Related: Mass layoffs complicate oil industry’s long-term plans: Kemp

Work-Life Balance

When it comes to work and life outside of work, younger generations are much better at balancing out their time between the two.  However, when it comes to the Baby Boomers and Traditionals, these generations are much more reluctant to leave work and enjoy some free time. The older generations are more so the “do whatever it takers.”

Dr. Cullen uses North Dakota’s Bakken region as an example: “In an area like the Bakken Basin, where housing is at a premium and many workers struggle to find a safe place to sleep or something nourishing to eat when their shifts are over, Gen Xers are much more likely to quit than to put up with substandard housing or meals.”  This shows that older generations are more open to adapting to their surroundings in order to work than younger generations.

Workforce Diversity

Historically, energy industries’ employee populations have been homogeneous.  Dr. Cullen references a NIOSH report that explains how such “populations have benefitted from common values ‘often because of the geographic locations of mines and the adjacent communities and also because families included generations of workers: a grandfather, an uncle, a father, a son, a cousin.’”  Yet, in today’s work world that is not the case.

Today’s workforce is also becoming much more diverse according to demographics data. Industries that have mainly been homogenous are now facing a workforce that comes from “different generations, different national origins, different genders and different parts of the country.”

Safety and Health

While it doesn’t seem like safety and health have much to do with people retiring and new workers filling positions, they actually have a lot to do with The Great Crew Change.  According to Dr. Cullen, statistics prove that injuries in the workplace are on the rise, especially in the energy industry.  It is obvious that as we age our bodies are much more susceptible to injuries like sprains, strains and broken bones, and even cumulative trauma injuries.  Chronic illnesses and diseases that are received from worksites will also start to take effect on our bodies.  However, while it seems like older generations received the short end of the stick, the younger workforce is more prone to traumatic injuries.

Dr. Cullen reported the following in her paper regarding specialized training for industries that are high risk:

Training is an obvious answer, and the NAS study concludes that high quality training is needed to address safety and health issues faced by workers at both ends of their careers, so that these employees can be successful. Training is legally required in industries such as mining and nuclear power, and an argument could be made that it is morally required for all of these industries.


It is obvious the energy industry is starting to and will suffer from The Great Crew Change, but Dr. Cullen has a solution that could help ease the pain of transitioning to an entirely different workforce.

In her white paper, Dr. Cullen uses Target Logistics as an example of a company that has adjusted to The Great Crew Change and has made the changes it needed to help all of its employees be comfortable and work together.

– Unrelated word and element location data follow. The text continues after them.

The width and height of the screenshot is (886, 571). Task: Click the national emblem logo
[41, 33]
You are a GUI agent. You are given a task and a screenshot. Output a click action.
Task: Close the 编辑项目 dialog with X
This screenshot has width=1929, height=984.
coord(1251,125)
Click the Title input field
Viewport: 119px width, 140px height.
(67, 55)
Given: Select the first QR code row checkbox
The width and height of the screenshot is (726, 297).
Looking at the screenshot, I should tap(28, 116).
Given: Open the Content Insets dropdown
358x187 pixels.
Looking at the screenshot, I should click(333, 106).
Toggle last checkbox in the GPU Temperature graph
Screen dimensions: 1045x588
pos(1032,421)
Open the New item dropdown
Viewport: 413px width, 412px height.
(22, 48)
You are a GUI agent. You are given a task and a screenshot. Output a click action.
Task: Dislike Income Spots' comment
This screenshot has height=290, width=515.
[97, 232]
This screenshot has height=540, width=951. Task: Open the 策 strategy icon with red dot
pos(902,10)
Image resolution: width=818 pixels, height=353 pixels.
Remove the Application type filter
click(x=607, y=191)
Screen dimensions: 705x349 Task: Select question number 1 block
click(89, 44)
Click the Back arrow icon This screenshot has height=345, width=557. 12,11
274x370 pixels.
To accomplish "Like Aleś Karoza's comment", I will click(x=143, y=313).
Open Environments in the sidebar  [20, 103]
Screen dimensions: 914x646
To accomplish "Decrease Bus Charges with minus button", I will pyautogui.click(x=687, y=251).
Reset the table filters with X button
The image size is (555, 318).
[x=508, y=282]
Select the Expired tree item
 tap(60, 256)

To read Dr. Cullen’s explanation of Target Logistics and its workforce model, click here.

The Long-Term Focus

Dr. Cullen concludes her paper by reminding people that change is inevitable and it cannot be avoided.  If we want to be able to succeed and grow we must accept the fact that things are not always going to go as we please and we have to adapt to the world around us.

The Great Crew Change is the perfect example of this.  It is a change that was bound to happen, and now we must decide how to handle the shift from generations in the energy industry workforce to its younger, inevitable replacements.  It certainly won’t be easy and will take time, but adaptation is necessary if the energy industry wants to continue to grow and be successful.